(DESCRIPTION OF THE TASK)
Starting with the first line of the data that follows, transcribe every line verbatim until the line containing "ELENBERNER BORN TO WIN (587, 1155)" has been transcribed.

━━━ EXCERPTED DATA ━━━

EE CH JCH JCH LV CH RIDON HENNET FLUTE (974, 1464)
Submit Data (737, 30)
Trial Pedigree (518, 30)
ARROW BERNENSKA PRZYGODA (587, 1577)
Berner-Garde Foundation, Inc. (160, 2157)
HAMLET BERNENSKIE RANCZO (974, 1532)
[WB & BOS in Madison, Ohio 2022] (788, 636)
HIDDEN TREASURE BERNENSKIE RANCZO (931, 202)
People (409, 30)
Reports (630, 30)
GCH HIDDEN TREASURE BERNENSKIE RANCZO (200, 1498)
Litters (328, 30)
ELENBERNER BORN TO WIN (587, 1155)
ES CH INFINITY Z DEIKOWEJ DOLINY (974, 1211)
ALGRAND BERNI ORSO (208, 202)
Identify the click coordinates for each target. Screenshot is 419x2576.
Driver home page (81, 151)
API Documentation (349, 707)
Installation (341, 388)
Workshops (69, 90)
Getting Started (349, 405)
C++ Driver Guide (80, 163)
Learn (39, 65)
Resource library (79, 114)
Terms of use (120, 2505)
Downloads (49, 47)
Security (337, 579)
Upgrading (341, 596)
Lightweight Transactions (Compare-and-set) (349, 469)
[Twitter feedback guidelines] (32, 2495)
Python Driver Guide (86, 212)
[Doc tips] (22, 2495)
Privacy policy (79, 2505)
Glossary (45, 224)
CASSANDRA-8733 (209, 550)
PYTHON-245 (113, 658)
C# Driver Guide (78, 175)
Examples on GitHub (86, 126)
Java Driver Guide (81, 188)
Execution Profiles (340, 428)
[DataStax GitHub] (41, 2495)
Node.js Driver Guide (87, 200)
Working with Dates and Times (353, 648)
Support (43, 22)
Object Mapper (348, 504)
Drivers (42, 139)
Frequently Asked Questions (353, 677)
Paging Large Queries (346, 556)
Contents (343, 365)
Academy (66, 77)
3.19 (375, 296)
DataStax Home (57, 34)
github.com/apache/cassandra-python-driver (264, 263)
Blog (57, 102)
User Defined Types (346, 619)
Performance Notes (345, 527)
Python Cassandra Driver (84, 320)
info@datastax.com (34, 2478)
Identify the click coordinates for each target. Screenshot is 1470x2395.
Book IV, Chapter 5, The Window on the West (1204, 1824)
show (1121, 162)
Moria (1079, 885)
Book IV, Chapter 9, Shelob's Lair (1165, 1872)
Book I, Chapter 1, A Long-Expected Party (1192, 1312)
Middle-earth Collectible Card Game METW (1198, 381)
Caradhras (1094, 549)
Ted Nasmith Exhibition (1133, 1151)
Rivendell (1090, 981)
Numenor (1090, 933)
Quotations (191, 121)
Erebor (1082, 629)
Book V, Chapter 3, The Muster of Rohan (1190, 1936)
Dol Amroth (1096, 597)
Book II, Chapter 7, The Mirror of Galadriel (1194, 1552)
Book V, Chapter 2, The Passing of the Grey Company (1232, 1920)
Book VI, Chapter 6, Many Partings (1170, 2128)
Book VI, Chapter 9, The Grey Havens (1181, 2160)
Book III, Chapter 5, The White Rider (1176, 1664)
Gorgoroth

━━━

(YOUR RESPONSE)
EE CH JCH JCH LV CH RIDON HENNET FLUTE (974, 1464)
Submit Data (737, 30)
Trial Pedigree (518, 30)
ARROW BERNENSKA PRZYGODA (587, 1577)
Berner-Garde Foundation, Inc. (160, 2157)
HAMLET BERNENSKIE RANCZO (974, 1532)
[WB & BOS in Madison, Ohio 2022] (788, 636)
HIDDEN TREASURE BERNENSKIE RANCZO (931, 202)
People (409, 30)
Reports (630, 30)
GCH HIDDEN TREASURE BERNENSKIE RANCZO (200, 1498)
Litters (328, 30)
ELENBERNER BORN TO WIN (587, 1155)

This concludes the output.